# AVAILABLE DATA:
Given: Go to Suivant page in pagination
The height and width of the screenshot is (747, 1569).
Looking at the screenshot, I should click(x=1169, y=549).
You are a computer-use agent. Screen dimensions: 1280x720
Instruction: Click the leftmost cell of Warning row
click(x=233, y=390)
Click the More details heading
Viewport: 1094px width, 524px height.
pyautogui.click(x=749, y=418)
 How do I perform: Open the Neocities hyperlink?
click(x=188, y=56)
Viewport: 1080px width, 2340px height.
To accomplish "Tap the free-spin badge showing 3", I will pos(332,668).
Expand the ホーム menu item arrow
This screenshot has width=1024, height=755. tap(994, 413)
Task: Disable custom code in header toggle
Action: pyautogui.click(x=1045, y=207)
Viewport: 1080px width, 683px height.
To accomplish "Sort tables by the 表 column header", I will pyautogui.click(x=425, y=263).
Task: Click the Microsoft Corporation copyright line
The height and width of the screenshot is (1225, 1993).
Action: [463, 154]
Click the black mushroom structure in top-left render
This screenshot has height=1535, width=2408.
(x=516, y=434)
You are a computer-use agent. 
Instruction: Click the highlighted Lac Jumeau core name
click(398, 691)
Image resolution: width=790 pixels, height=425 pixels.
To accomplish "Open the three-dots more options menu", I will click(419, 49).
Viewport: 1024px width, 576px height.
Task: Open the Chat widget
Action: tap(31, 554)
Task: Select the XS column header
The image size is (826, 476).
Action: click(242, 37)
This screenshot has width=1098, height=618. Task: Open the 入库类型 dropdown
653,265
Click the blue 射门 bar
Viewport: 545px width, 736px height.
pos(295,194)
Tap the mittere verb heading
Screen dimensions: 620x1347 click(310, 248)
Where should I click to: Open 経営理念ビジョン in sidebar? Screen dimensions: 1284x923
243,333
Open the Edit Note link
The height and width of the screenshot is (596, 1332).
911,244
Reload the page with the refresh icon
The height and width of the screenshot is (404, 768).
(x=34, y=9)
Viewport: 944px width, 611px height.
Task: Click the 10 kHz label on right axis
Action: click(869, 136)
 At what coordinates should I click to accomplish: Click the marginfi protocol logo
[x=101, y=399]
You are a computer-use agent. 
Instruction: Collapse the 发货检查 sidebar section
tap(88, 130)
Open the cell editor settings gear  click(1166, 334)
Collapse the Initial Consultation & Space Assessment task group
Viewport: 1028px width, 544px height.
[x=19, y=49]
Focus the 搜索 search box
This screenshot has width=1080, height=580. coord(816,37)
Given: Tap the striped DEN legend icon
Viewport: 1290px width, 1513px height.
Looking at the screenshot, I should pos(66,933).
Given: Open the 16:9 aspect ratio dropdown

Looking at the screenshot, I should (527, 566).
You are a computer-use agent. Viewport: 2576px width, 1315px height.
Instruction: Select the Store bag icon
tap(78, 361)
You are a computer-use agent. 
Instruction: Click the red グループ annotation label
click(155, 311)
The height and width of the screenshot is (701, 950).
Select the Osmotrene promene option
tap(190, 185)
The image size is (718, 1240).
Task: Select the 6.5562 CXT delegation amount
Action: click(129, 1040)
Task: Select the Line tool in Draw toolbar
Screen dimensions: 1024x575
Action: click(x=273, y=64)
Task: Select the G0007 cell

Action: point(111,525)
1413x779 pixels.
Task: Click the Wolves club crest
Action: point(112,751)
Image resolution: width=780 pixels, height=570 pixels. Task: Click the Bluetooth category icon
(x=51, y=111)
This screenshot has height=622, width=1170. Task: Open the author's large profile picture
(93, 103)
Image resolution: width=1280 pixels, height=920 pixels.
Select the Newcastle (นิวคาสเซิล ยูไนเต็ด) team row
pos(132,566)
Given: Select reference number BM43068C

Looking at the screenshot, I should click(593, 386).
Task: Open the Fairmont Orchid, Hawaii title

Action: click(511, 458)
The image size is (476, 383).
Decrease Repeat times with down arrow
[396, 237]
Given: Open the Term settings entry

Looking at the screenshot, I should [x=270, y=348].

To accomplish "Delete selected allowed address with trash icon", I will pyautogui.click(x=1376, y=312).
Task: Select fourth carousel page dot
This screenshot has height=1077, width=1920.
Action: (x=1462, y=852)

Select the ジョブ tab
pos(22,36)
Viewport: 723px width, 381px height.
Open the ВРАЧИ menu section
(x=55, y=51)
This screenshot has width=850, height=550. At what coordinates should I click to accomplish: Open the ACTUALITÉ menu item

# EXERCISE AIM:
Read the data above. Pull out each line in which the string "column" appears.

# ANSWER BOX:
To accomplish "Sort tables by the 表 column header", I will pyautogui.click(x=425, y=263).
Task: Select the XS column header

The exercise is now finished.